Mas esse quadro aparentemente positivo enfrenta uma sobreposição de problemas e desafios, que Dal Poz chama de “dupla agenda”. Um dos problemas é a preponderância da mão-de-obra feminina entre os médicos, o que causa problemas para os gestores especialmente na formulação das escalas de trabalho/plantão em 24 horas. “As médicas geralmente são mães e enfrentam dupla ou tripla jornada de trabalho no dia, como a maioria das mulheres, daí não estarem disponíveis, muitas vezes, para esse tipo de regime”, explicou.

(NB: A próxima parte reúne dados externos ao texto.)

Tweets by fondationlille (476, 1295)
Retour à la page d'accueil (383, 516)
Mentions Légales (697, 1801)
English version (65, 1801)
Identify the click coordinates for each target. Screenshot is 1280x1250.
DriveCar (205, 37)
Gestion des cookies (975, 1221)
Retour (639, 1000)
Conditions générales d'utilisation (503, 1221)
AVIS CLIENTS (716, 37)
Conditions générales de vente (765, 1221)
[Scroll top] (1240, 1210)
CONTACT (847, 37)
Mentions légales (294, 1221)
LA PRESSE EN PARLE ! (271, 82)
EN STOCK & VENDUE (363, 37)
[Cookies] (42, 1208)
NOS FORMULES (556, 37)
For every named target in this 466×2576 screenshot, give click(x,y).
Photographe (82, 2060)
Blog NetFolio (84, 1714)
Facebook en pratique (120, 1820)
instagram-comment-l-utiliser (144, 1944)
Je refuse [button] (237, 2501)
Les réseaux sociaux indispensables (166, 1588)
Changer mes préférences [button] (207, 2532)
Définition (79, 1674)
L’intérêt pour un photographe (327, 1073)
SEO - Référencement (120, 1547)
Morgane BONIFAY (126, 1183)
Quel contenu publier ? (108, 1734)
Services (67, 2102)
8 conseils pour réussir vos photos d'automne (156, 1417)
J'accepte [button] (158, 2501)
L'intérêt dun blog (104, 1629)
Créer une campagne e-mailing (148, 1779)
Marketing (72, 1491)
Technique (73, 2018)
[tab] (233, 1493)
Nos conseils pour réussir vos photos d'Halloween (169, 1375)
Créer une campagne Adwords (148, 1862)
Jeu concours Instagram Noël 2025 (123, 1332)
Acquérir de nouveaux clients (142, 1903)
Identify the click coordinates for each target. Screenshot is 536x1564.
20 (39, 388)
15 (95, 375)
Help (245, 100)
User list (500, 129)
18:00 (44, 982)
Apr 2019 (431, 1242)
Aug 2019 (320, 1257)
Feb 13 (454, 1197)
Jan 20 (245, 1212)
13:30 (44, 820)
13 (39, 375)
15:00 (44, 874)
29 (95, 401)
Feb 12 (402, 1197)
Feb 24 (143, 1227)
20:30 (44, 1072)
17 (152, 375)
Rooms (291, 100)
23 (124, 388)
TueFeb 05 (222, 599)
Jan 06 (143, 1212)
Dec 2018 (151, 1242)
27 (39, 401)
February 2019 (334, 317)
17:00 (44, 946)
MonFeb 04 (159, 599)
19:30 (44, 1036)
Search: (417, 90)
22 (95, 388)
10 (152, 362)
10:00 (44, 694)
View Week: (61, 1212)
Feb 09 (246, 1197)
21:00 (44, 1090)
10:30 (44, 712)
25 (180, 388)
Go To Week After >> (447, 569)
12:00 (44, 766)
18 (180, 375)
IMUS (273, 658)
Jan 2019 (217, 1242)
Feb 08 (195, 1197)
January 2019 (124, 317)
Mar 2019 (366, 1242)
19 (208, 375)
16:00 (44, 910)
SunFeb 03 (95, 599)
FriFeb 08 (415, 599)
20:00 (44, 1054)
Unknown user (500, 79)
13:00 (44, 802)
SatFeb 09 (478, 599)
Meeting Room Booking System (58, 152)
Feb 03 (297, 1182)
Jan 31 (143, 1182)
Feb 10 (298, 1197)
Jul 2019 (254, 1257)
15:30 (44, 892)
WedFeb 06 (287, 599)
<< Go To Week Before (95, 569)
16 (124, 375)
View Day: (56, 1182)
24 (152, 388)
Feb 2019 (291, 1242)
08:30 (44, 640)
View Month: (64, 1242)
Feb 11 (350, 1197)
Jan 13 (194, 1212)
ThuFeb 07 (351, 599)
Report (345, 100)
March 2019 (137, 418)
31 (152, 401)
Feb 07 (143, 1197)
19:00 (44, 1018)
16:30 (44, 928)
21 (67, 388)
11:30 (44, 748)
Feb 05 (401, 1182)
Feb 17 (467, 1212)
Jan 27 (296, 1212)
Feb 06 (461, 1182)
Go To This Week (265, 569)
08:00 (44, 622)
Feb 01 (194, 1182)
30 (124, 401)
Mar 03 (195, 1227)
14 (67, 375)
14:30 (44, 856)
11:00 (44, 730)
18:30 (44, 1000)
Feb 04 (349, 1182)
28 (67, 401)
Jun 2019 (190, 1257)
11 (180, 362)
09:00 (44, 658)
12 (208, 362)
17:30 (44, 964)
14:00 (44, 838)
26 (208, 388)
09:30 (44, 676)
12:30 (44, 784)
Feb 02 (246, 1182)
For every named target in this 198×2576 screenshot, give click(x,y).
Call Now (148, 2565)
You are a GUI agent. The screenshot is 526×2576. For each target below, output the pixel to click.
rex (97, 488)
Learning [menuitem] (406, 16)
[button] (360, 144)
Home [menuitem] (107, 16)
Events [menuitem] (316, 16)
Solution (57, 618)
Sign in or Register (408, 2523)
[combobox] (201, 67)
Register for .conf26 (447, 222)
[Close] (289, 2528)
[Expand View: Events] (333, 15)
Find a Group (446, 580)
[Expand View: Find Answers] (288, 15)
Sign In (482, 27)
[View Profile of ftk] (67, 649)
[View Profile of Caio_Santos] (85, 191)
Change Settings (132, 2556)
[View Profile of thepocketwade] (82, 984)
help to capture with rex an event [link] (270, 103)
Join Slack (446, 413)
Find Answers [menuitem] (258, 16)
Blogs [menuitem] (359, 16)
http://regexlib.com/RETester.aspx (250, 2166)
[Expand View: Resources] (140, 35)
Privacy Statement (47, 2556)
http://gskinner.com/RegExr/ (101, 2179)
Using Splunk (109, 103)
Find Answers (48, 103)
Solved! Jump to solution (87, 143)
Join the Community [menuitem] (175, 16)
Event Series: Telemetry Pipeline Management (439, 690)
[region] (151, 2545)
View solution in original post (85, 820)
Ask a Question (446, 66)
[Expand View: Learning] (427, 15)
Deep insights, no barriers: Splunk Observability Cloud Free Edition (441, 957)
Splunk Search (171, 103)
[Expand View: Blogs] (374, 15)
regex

Outro problema é a distribuição geográfica desigual dos profissionais, que se concentram nas capitais, regiões e estados mais densamente povoados, onde já é grande o número de colegas na ativa. Também há desequilíbrios na composição de pessoal da saúde, ou seja, na proporção médico-enfermeiro – o Brasil tem hoje 0,5 enfermeiro para cada médico. Baixa produtividade, baixos salários, ambientes de trabalho inadequados e até pouco conhecimento sobre a área da atividade exercida são outros problemas revelados por Mário Dal Poz.
Já entre os desafios que o setor precisa enfrentar com urgência, apontou o especialista, um dos principais é o papel crescente do setor privado na área da saúde no Brasil. Outro é a migração não gerenciada dos profissionais de saúde, tanto globalmente como na circulação regional. Por fim, ele alertou que também é preciso enfrentar a transição epidemiológica. “As doenças crônicas que chegam com a velhice – e a população do Brasil já começa a envelhecer – requerem mais e intensivos cuidados destes pacientes e maior preparo e especialização dos profissionais. Ainda não começamos esse processo no Brasil”, concluiu.